Робер вдруг замолчал. На что она намекает? Он был так далек от мысли, что Ивонна здесь, в этой комнате, лежа в Кровати, может слушать Москву… он никак не мог опомниться, не сразу нашел нужные слова. Ивонна тоже молчала.
— Я тебя не понял, — начал Робер. — Ты что же, слушаешь Москву? То есть иногда слушала?
— Да, я слушаю Москву каждый вечер, — сказала Ивонна сонным голосом.
— Ивонна! Ты подумай только, что ты говоришь!
Робер сел на постели. Ивонна поежилась и пробормотала: — Я уже задремала, милый… Чего ты? — Она, не глядя, протянула руку и обнаружила, что он сидит.
— Напрасно ты волнуешься, — нежно упрекнула она. — Ложись… — Но он пустился в длинные рассуждения, доказывая жене, что она непростительно неосторожна: во-первых, у них Боб и Моника, во-вторых, он сам в армии, он думал, верил, что она ведет себя благоразумно, больше того, это единственное, что поддерживало его там, в Мальморе, где на каждом шагу ему расставляли ловушки. А теперь он все время будет дрожать за нее и за детей! И что она узнает, слушая московское радио? Да и соседи могут заметить.
Ивонна окончательно проснулась. Она ощупью нашла ночничок и зажгла его: без четверти три.
— Однако ты нынче вечером не слушала Москву, — заметил Робер.
— Нужно же было нам с тобой поговорить. Один вечер можно и пропустить.
— Ты с ума сошла… Для чего ты это делаешь?
— А ты не подумал, — может, и у меня здесь есть люди вроде Ватрена, и я хочу знать, что говорить таким людям…
— Ивонна! Значит, ты об этом говоришь с другими?

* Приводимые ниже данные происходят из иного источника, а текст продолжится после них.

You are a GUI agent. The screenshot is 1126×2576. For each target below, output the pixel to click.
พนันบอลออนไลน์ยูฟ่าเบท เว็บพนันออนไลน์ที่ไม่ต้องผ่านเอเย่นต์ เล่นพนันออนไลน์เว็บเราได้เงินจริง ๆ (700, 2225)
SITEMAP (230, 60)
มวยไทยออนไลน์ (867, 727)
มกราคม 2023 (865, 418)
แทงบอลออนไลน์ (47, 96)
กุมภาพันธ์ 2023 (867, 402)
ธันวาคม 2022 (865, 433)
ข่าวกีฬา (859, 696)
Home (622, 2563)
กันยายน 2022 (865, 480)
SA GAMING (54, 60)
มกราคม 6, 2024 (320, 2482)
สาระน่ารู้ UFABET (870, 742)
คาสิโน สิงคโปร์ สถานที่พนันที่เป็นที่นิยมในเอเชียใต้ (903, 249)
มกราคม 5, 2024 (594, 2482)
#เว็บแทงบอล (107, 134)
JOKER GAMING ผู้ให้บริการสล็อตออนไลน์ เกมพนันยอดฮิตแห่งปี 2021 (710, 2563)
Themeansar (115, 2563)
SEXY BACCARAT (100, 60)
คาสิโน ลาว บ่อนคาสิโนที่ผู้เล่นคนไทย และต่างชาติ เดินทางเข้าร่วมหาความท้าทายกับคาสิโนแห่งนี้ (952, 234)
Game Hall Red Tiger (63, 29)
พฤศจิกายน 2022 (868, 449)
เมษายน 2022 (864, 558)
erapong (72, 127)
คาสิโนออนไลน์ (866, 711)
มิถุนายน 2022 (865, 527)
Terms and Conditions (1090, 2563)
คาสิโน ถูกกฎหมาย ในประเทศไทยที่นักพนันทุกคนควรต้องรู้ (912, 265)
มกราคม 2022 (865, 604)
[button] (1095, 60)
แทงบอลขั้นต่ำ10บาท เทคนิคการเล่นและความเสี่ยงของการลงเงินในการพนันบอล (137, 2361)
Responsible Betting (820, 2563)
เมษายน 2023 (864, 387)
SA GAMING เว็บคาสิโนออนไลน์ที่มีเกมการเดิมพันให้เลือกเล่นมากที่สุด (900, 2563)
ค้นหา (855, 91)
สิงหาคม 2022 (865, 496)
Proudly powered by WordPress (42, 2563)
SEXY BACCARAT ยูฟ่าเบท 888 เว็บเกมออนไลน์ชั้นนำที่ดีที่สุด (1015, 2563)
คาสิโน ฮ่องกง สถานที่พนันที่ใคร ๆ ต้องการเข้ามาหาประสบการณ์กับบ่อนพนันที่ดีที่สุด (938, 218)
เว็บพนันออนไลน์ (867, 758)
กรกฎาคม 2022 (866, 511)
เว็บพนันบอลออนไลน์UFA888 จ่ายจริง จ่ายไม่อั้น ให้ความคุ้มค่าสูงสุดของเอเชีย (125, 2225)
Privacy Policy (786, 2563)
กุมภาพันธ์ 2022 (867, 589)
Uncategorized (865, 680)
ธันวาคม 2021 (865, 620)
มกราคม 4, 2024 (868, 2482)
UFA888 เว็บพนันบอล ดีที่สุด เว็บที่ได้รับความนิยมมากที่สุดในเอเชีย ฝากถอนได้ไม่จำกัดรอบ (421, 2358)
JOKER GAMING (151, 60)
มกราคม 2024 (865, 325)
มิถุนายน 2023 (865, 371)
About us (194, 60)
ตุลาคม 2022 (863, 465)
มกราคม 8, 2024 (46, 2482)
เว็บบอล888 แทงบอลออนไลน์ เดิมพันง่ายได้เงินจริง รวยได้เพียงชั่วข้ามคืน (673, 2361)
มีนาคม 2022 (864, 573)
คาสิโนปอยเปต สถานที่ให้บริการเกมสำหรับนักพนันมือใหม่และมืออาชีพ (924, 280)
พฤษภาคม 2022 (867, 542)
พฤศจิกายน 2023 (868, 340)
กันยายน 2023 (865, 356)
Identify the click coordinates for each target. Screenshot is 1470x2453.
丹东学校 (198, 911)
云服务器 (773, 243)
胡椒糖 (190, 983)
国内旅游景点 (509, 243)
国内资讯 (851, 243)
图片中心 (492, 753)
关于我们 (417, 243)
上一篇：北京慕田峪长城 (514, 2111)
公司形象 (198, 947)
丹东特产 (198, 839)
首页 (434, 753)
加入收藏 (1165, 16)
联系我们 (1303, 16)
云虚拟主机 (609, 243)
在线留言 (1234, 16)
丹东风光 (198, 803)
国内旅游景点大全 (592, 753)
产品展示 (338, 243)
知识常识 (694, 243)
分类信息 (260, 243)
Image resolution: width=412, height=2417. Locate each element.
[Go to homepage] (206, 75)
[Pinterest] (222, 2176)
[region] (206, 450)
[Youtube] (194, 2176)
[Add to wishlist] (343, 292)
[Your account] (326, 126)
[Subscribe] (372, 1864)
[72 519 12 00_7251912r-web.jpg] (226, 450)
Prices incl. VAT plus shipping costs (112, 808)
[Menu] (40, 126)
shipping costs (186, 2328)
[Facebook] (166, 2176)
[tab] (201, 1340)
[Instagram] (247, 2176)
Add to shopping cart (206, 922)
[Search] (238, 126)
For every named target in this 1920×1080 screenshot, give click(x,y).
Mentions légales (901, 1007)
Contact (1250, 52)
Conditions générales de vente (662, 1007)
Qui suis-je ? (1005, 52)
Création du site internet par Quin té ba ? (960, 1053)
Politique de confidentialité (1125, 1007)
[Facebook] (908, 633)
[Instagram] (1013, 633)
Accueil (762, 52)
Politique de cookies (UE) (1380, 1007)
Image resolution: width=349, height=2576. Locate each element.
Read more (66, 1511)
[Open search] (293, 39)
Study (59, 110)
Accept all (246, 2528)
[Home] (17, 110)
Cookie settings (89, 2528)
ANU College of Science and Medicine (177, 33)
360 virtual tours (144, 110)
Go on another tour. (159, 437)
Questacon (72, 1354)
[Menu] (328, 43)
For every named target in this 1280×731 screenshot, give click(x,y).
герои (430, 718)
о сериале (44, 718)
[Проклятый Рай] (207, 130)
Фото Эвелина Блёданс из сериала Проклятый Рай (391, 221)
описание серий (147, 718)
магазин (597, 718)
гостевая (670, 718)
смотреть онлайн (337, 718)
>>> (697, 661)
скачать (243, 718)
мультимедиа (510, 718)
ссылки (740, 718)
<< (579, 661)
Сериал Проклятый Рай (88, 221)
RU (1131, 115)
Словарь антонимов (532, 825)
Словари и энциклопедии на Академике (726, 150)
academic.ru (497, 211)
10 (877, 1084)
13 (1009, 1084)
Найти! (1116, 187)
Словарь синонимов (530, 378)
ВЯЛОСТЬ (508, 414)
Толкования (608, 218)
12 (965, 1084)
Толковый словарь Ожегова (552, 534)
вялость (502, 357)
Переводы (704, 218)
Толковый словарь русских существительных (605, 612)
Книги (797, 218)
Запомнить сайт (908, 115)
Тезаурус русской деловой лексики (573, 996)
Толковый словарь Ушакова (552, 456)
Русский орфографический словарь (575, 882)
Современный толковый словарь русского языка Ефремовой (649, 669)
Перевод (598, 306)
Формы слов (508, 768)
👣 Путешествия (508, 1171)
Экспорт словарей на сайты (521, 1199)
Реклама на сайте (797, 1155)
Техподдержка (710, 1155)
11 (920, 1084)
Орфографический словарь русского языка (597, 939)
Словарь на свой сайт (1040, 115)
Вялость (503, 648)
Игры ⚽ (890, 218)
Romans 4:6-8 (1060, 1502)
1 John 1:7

С кем же?
— Ну, например, с Луазо-Труве… Они вовсе не такие уж невежественные люди. И потом с Шульцами говорю. Она ведь испанка, и семья ее была против франкистов.
— Ты просто рехнулась, — ведь ты же не знаешь этих людей. Они нарочно выпытывают твои мысли… Это же спекулянты, чорт знает, с кем они водятся…
— Послушай, Робер, я их знаю не хуже, чем ты своего Ватрена, и неужели ты считаешь, что мы сами своими руками должны лишать себя последних остатков свободы? Тогда и жить не стоит.
— Боже мой, — простонал Робер. — Ивонна, детка! На себя-то мне плевать, ведь я о тебе беспокоюсь…
Она повернула выключатель и прижалась к Роберу.
— Дурачок, трусишка, — сказала она. — Я очень, очень осторожна. Не расстраивайся ты!